Tuvo una vida complicada, a veces terrible, y alcanzó la fama con directores imperecederos, Zurlinni, Visconti, Fellini o Leone para títulos tan contundentes como La chica con la maleta, Rocco y sus hermanos, Ocho y medio, El gatopardo, Hasta que llegó su hora.
También se dio una vuelta por Hollywood, pero sin perseverar. Gracias a esas esporádicas apariciones en la industria estadounidense nos deslumbró en Los profesionales, de Richard Brooks y derrochó esa sonrisa suya en La pantera rosa, de Blake Edwards. Jugó casi en casa participando en una de las que armaba Samuel Bronston en España, El fabuloso mundo del circo, de Henry Hathaway, y se metió en la aventura loca y selvática de Klaus Kinski y Werner Herzog llamada Fitzcarraldo. Deslumbraba en todas.

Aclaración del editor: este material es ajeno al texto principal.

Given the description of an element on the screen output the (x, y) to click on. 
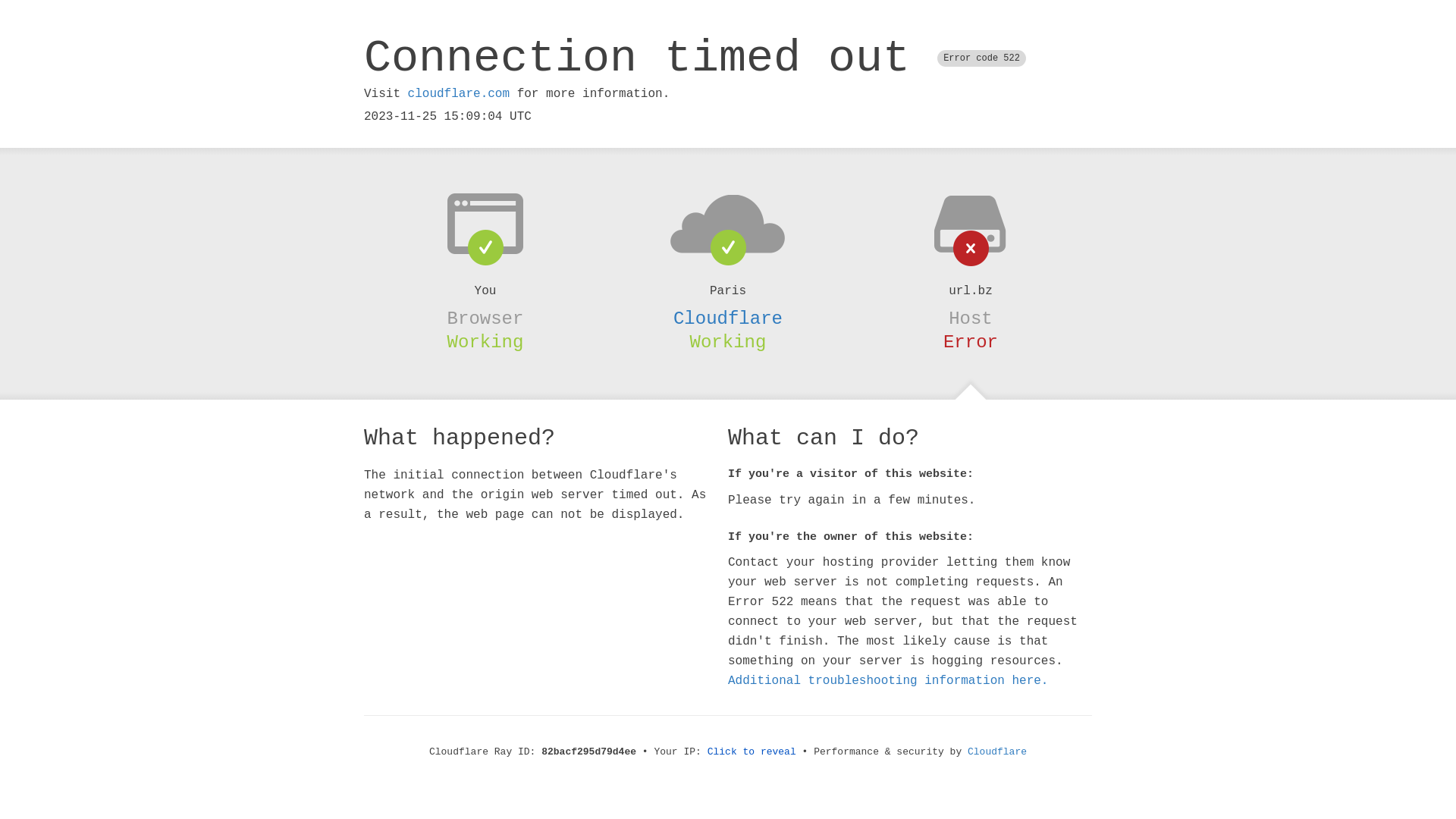
Click to reveal Element type: text (751, 751)
Cloudflare Element type: text (727, 318)
Cloudflare Element type: text (996, 751)
cloudflare.com Element type: text (458, 93)
Additional troubleshooting information here. Element type: text (888, 680)
Given the description of an element on the screen output the (x, y) to click on. 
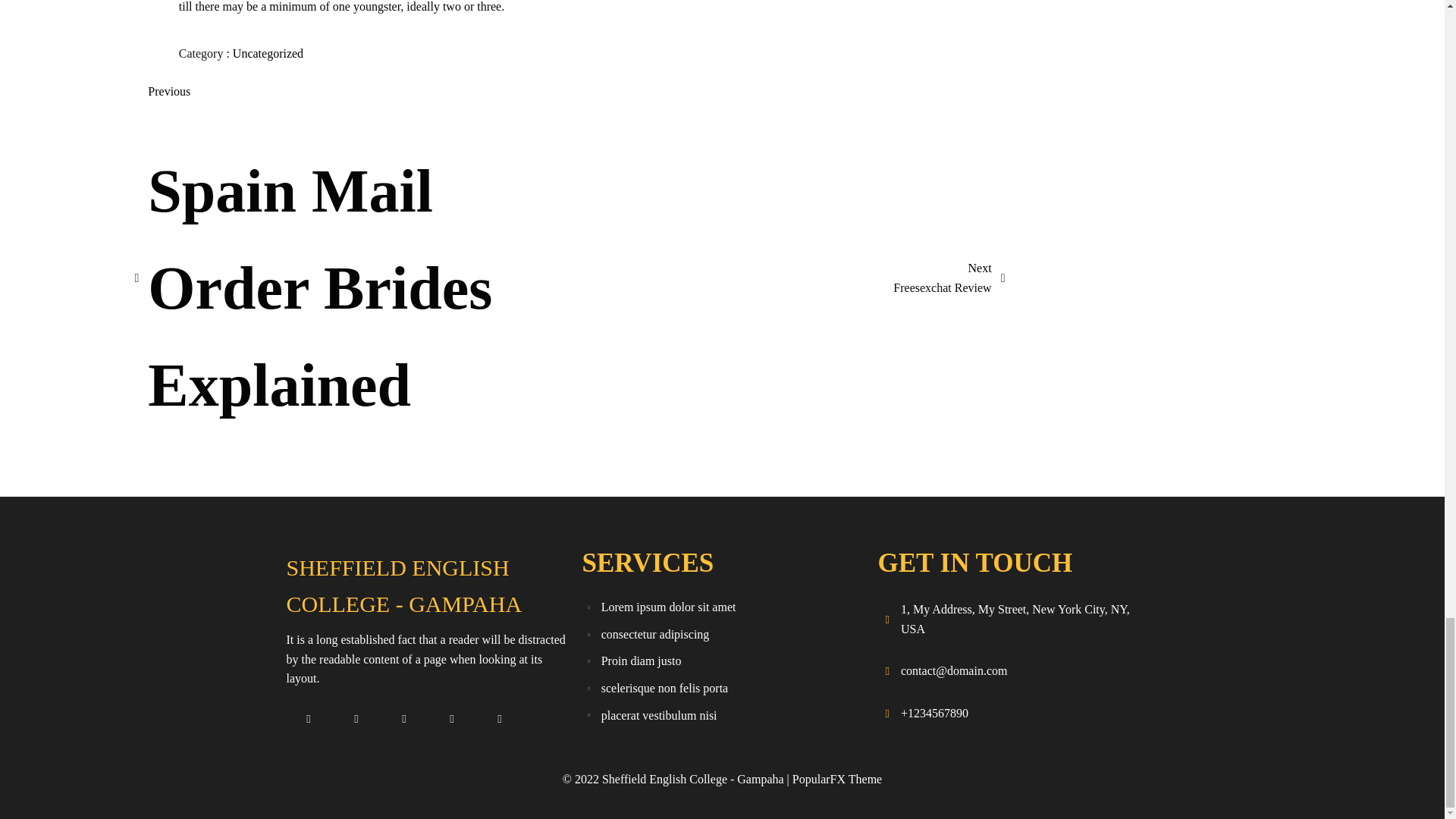
Lorem ipsum dolor sit amet (722, 606)
Proin diam justo (722, 660)
consectetur adipiscing (948, 277)
PopularFX Theme (722, 634)
Uncategorized (837, 779)
placerat vestibulum nisi (267, 52)
scelerisque non felis porta (722, 715)
Given the description of an element on the screen output the (x, y) to click on. 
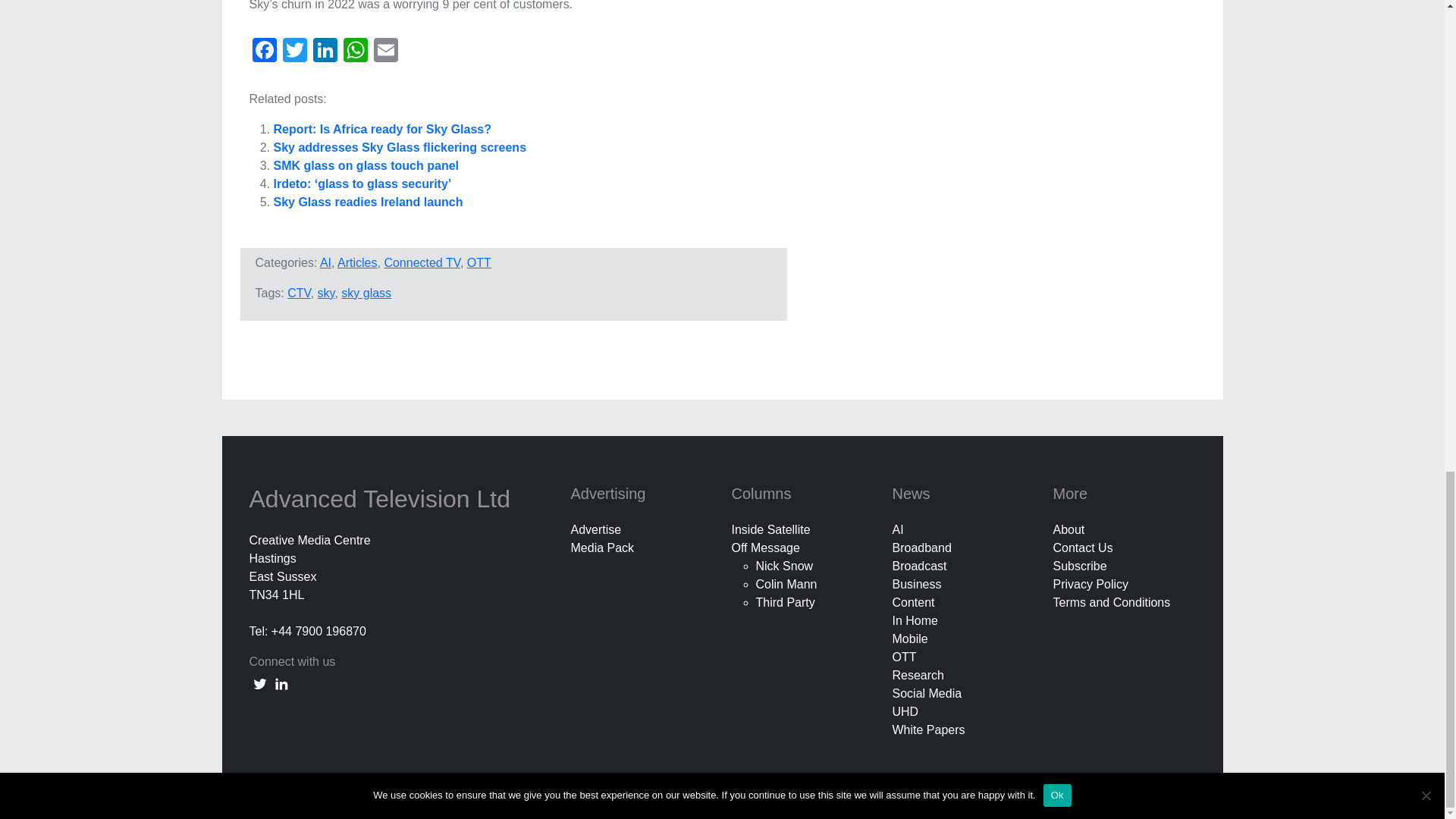
Facebook (263, 51)
WhatsApp (354, 51)
Advanced Television Ltd  (382, 498)
Report: Is Africa ready for Sky Glass? (382, 128)
sky glass (365, 292)
Connected TV (422, 262)
Sky Glass readies Ireland launch (368, 201)
SMK glass on glass touch panel (365, 164)
Email (384, 51)
Report: Is Africa ready for Sky Glass? (382, 128)
Twitter (293, 51)
sky (325, 292)
OTT (479, 262)
Sky addresses Sky Glass flickering screens (399, 146)
Articles (357, 262)
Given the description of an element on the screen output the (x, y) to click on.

A buena parte de la afición le resultó difícil saber lo bien que actuaba Claudia hasta que el tiempo acabó con aquel físico de ensueño.
De ella podía bastar hasta una imagen fija y magnética: la instantánea para el disco de Bob Dylan, su recuperación de musa en un cartel del Cannes reciente, que no compartía con nadie.
En los pases de tv, ciclos de festival, filmotecas y elecciones a clic de la cinefilia más mitómana seguirá reinando. Eternamente carnal y dulce, nos sonreirá aquella que subrayaba cualquier reparto con solo recomendar la película diciendo: "actúa la Cardinale".